4. Alternative anesthesia models come with trade-offs

More and more ASCs are experimenting with alternative anesthesia models to regain control over costs. CRNA-only coverage is expanding in lower-risk specialties, while some centers are insourcing anesthesia to eliminate third-party markups. Others are forming equity partnerships with anesthesia groups to align incentives. While these models can reduce expenses, they also introduce staffing, training and compliance challenges.

“These demands are driving a transition toward CRNA-led and CRNA-only models, which align more closely with the clinical and financial objectives of these facilities,” Jeff Tieder, MSN, CRNA, and a clinical assistant professor at the University of Tennessee at Chattanooga, told Becker’s.

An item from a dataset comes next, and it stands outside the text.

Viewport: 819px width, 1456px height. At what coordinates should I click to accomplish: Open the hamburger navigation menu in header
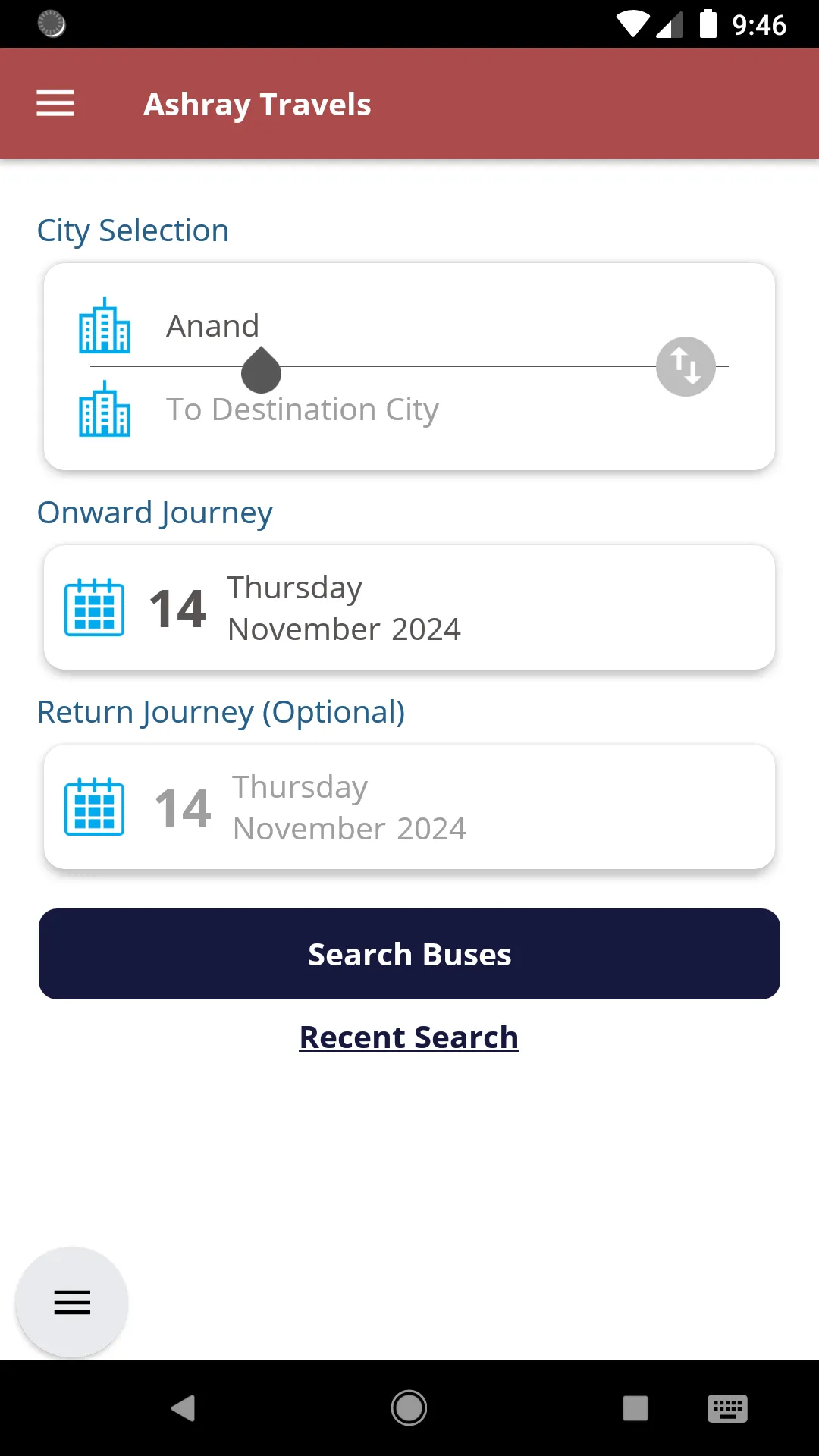[x=55, y=104]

5. Strategic anesthesia planning is essential to long-term sustainability

Anesthesia cost control requires the same strategic oversight as supply chain management. As consolidation reshapes the ASC landscape, facilities that regularly evaluate their anesthesia model, track key metrics and negotiate transparent payer contracts will be better positioned to protect margins while maintaining uninterrupted coverage.
“This new way of engaging anesthesia services resembles how ASCs have engaged surgeons: they must be seen and treated as essential, productive partners that contribute value,” Yusuf Ahmad, MD, an anesthesiologist in Berkeley, Calif., told Becker’s.